When Rapp finally turned back around, the small room looked like a slaughterhouse. Blood had spattered the walls and was pooling beneath the man staring at his severed hand.
Then he was in motion. Rapp dodged right when he lunged, letting him pass by and collide with one of the room’s concrete walls. The second attack came almost immediately and was accompanied by a moaning scream that didn’t sound entirely human. This time Rapp went left with roughly the same result.
Someone started banging on the steel door from the outside but the specially designed doorstop didn’t budge. The cartel man’s attacks continued for another minute or so, becoming slower and clumsier as the blood loss took its toll.
Finally, he couldn’t rise. He tried to crawl in Rapp’s direction but only made it a few feet before collapsing facedown on the floor. The pounding on the door stopped around the same time, undoubtedly because Braman was on the phone, desperately trying to connect with the DEA director’s office.
The sudden silence was surprisingly pleasant, and Rapp wiped some of the blood off the only chair in the room before sitting.
The surviving cartel man looked a little shell-shocked.
“How’s your English?” Rapp said.
The man’s eyes locked on his colleague and the blood flowing from the stump where his hand had been a few minutes before. “It’s good.”
“All right then.

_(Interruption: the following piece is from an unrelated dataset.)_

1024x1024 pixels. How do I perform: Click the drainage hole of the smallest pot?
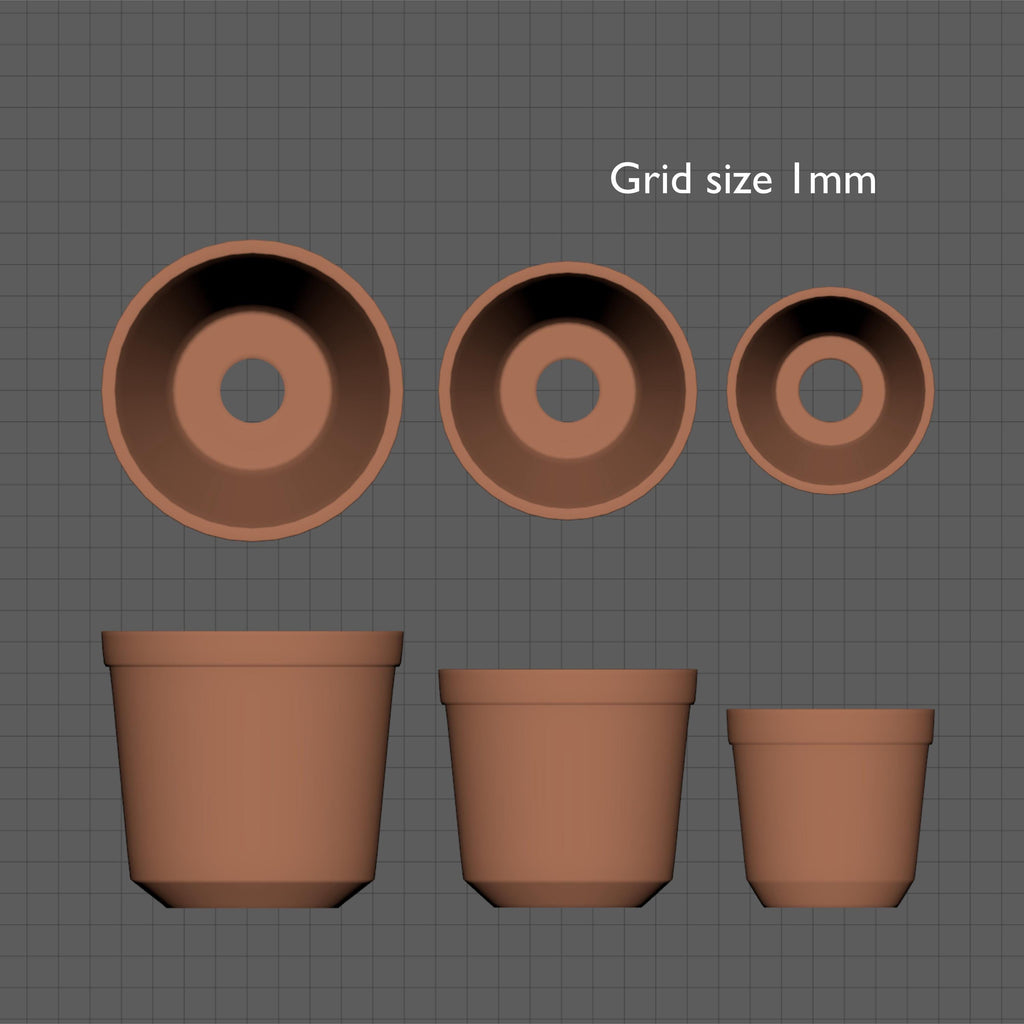pos(830,390)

Let’s talk about how the rest of the afternoon’s going to go. You’re going to die. There’s nothing that’s going to change that. If you tell me everything I want to know, it’ll be quick. If you don’t, I’m going to use those bolt cutters to remove your balls. And if you don’t tell me after that, things are going to get serious. Do you understand?”
“Don’t tell him anything!” the man on the floor gurgled.
Rapp retrieved his Glock from a holster hidden beneath his shirt and shot him in the temple.
“Do you understand?” he repeated, laying the weapon in his lap.
The man managed to nod.
“Good. What’s your name?”
“Miguel Arenas.”
/> “There was a specific package in that shipment of coke, Miguel. It was different than the others. What do you know about it?”
When Arenas responded, his voice sounded a bit distant. Exactly what Rapp had been going for. People facing certain death tended not to concern themselves with their professional obligations or the problems of their multimillionaire employers.
“There was one packet with markings that could be seen with black light. We were told to separate it out and deliver it to a different contact.”
“Who?”
“I don’t know.”
It was undoubtedly true. Cartels ran a lot like the CIA—need to know was one of their main mantras.
“You have a description though, right? You had to be able to identify him to meet him.”
“Six feet. Dark hair and skin. Beard. He doesn’t speak Spanish.” The man nodded toward his dead friend. “That’s why Paco and I were chosen for this job. We speak good English.”
“Where?”
“In the desert. The coordinates are on our phones.”
The NSA had the phones, but hadn’t been able to crack them yet.
“What’s the password on your phone?”
“Calvillo386. All capital letters.”
“When are you supposed to meet?”
“Four days ago.”
Rapp swore under his breath. Not that he was surprised, but he’d been hoping to get lucky. The goal had been to deliver a package of harmless simulated anthrax to the contact and then follow him as he distributed it to his network. And if it hadn’t been for all the grab-ass going on in Washington, he might have had time to pull it off. Now, though, he was screwed.
“What cartel do you work for?”
“Lacandon.”
“Any other orders?”
“No. Just make the delivery and cross back into Mexico.”
Rapp picked up his pistol. “Then I only have one more question. Head or chest?”
The man sagged against the handcuffs securing him to the pipe. “Head.”
Rapp aimed and squeezed off a single round. Predictably, someone started pounding on the door again, but it lasted only a few seconds.